— start Given data —

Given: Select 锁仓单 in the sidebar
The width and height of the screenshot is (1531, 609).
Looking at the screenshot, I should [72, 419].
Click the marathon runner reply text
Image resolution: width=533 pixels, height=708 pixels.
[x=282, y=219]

— end Given data —

(Stated task) Put every line of the items above into a JSON list of strings, one string per line, and leave out any blank lines.

(Reply)
[
  "Given: Select 锁仓单 in the sidebar",
  "The width and height of the screenshot is (1531, 609).",
  "Looking at the screenshot, I should [72, 419].",
  "Click the marathon runner reply text",
  "Image resolution: width=533 pixels, height=708 pixels.",
  "[x=282, y=219]"
]